Maximizing Employee Retention Credit: What You Need to Know

The Employee Retention Credit (ERC) under the CARES Act encourages companies to keep their employees on their payroll. This law increased the employee limit to 500 to determine what salaries are applicable to the credit. People who have more than 100 full-time employees can only use the qualified salaries of employees who do not provide services due to the suspension or decline of business activity. Employers with 100 or fewer full-time employees can use all the salaries of employees who work, as well as any paid time that they are not working, with the exception of paid vacation provided under the Families First Coronavirus Response Act.
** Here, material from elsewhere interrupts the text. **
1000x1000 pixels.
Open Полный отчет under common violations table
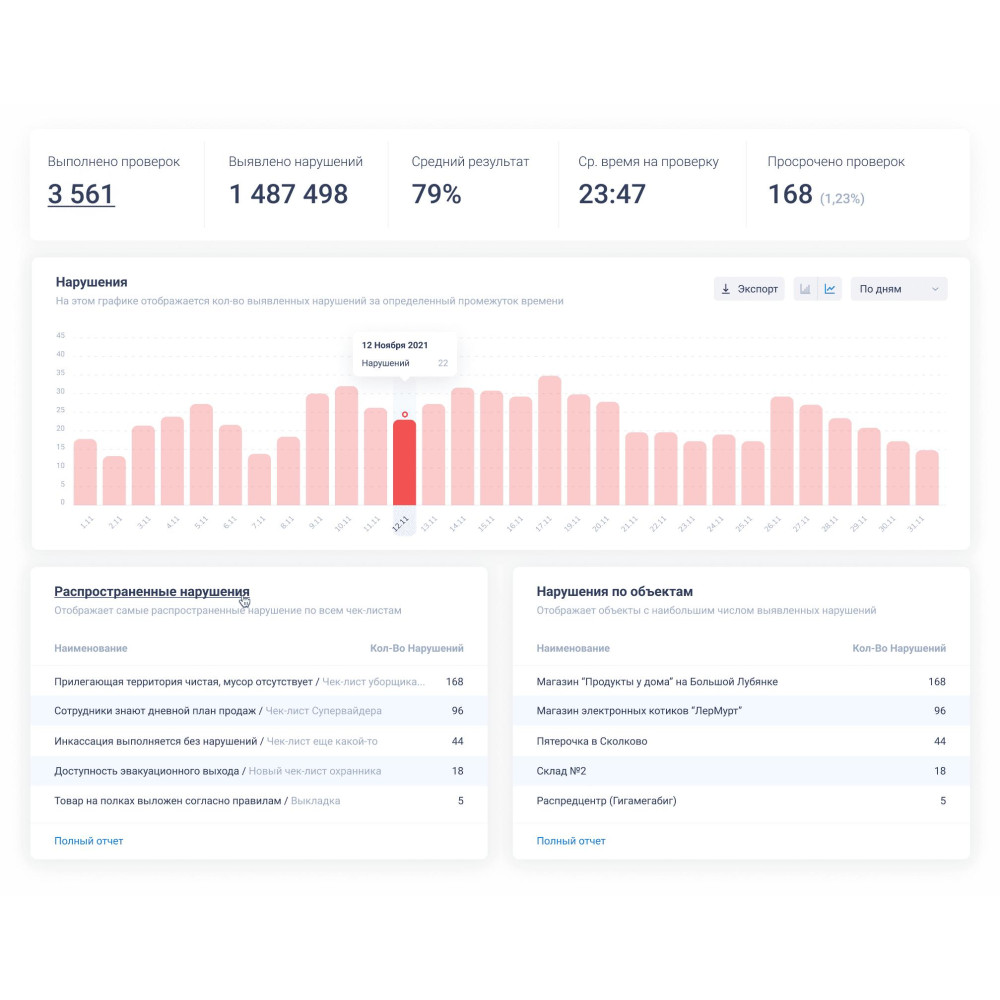point(89,841)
The ERC is a refundable credit that companies can request on qualifying salaries, including certain health insurance costs, paid to employees. The IRS has protective measures to prevent wage increases from being counted for the credit once the employer is eligible to receive the employee retention tax credit. Companies can no longer pay salaries to apply for the employee retention tax credit, but they have until 2024 and, in some cases, 2025, to analyze their payrolls during the pandemic and apply for the credit retroactively by filing an amended tax return. Also, remember that if a customer has applied for a PPP loan and will be forgiven for it, they can now be eligible for the employee retention credit with certain salaries.

The real question on every employer's mind is how best to optimize employee retention credit without facing any complexity. Keeping up to date with the rules and guidelines for applying for the employee retention credit can quickly get complicated. Illinois employees should place certain federal and state labor law posters where employees and applicants can easily view and read them. The essence of the employee retention credit is to encourage employers to keep their employees on the payroll. Consequently, each of them is eligible to receive the employee retention credit only for wages paid to an employee who does not provide services due to (a total or partial suspension of operations by government order) or (a) a significant decrease in gross income.

The notice includes guidance on how employers who received a PPP loan can retroactively apply for the employee retention tax credit.